The socio-religious divides produced by the partition led to the creation of fragmented identities that struggled to reconcile themselves with the violent reorganisation of the nation, community and family. In Chandraprakash Dwivedi's Pinjar (2003), the religious fault lines are made apparent in their obtrusive control over women's bodies, which become sites of conquest whereby masculine dominance can be inscribed; this trauma of gendered communal violence coupled with mass dislocation fundamentally reshaped the psyche of the female subject. I am going to take a look at the phallocentric inscribing of female bodies as a political act inherent to the formulation of religious divides and the film's inquiry into partition trauma through its portrayal of religio-spatial hybridity, liminal identities, and fluidity of the psyche beyond ethno-state boundaries.

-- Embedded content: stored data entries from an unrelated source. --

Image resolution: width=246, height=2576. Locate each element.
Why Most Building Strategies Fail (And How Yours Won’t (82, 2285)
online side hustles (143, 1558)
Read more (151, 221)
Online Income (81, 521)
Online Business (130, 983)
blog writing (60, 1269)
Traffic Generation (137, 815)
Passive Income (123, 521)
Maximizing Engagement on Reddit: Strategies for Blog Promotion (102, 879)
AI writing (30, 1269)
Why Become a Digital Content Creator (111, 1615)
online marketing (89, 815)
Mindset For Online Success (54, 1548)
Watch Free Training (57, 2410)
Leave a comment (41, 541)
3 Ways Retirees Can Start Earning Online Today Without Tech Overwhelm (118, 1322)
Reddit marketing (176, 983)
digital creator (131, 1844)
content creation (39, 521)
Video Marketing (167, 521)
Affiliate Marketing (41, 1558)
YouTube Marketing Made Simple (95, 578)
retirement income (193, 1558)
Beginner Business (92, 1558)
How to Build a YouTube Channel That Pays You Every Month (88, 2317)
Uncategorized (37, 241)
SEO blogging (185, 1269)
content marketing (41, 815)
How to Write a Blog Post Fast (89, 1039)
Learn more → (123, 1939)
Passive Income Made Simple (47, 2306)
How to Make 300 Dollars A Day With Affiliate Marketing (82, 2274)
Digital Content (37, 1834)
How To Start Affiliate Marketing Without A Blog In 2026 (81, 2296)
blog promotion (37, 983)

Pinjar structurally recreates the partition by showing two different temporal spaces, of pre-partition and post-partition, studying their similarities and renegotiations. The film's depiction of the pre-partition paradigm alerts us to the layers of religious antagonism buried beneath the sedate normalcy that is ruptured by Puro's abduction by Rashid. This act signifies the status of women as objects – the conquest of their body authenticates masculine socio-religious fulfilment and identity formation. Puro is reduced to the level of a shuttling commodity whose coercive exchange marks Rashid's familial male avengement; he carries with him the generational trauma of his Sheikh ancestors whose property and women were appropriated by the Shah household. Coerced by the patriarchal Muslim community, who 'called on his blood', his decision to abduct Puro exemplifies the continuance of cycles of abuse that characterise the historical relationship between the Hindu-Muslim communities, whose successive generations inherit the trauma of their forbears. This ordeal exposes the submerged fissures that comprise the masculine struggle for dominance based on religious differentiation and superiority. For such a polity, women's bodies become inscriptive surfaces to demonstrate religious and nationalist politics.
Post her abduction, Puro existed in a liminal space as an object in the rift between the Hindu-Muslim divide – a monstrosity that could not be tolerated in a new socio-political paradigm insistent on recreating identities as polarisations and not hybrids. The establishment of a post-partition social order based on strictly enforced religious division mandated her expulsion. Her body, then, is stigmatised as impure or profane.
Her family's refusal to accept her back after she runs away is governed by the moral and gendered notions of purity that surround the Hindu female. Hindu patriarchal hypocrisy is further accentuated by depicting Hindu men as abductors of Muslim women pre-partition, complicating the image of the Muslim man as the barbaric "other" solely responsible for all patriarchal violence. Pinjar is a clever reconstruction of the Ramayana myth, with Puro as Sita, whose marriage to Ram(chand) is hindered by the "Muslim Ravana" who abducts her. The film is able to upturn this mythologisation, which was a prevalent post-partition Hindu interpretation of the abducted Hindu woman as the pure and sacred Sita corrupted by the Muslim "other". Rashid's metamorphosis from abductor/Ravana to co-rescuer/non-Ravana occurs when he resolves to help Lajo escape, in opposition to the larger belligerent Muslim community whom he decides to repudiate, breaking the cycle of abuse by refusing to carry ancestral grudges. His deed of carrying Lajo away on a horse duplicates and negates his previous abduction of Puro. The reconciliation between Ramchand and Rashid, the proto-Ram and Ravana figures, following Lajo's return to her household, affirms the need for change, forgiveness and mutual kindness to govern the relationship between the two communities.
Lajo's rescue is juxtaposed with the treatment of Puro, who was abandoned by her family once she was abducted leaving her in a space of liminal displacement as Puro-Hamida. The hybridisation of Puro is constructed through the erasure of her original identity as she is marked with the tattoo of "Hamida", which she unsuccessfully tries to wash away. This space of liminality as an oppressive cage undergoes transference post-partition, becoming an exclusive space of interaction between the borders that can render some form of reconciliation. She is able to traverse the convoluted spaces of Ratthoval to look for Lajo by marking her body as a working-class Muslim woman who chews betel leaves, has an exuberant attitude and astute bargaining skills. The hyphenated identity of Puro-Hamida represents a hybrid space outside acceptable womanhood that allows her to treat Lajo's body as a site of harrowing injustice as opposed to one of irreconcilable defilement.
Puro at the end makes the non-normative choice to not return to her original family, community and nation, which once denied her, desecrating her as impure. In doing so, she denies the rigid categorisation of ethnocentric nationalist identities propagated by the newly independent states of India and Pakistan.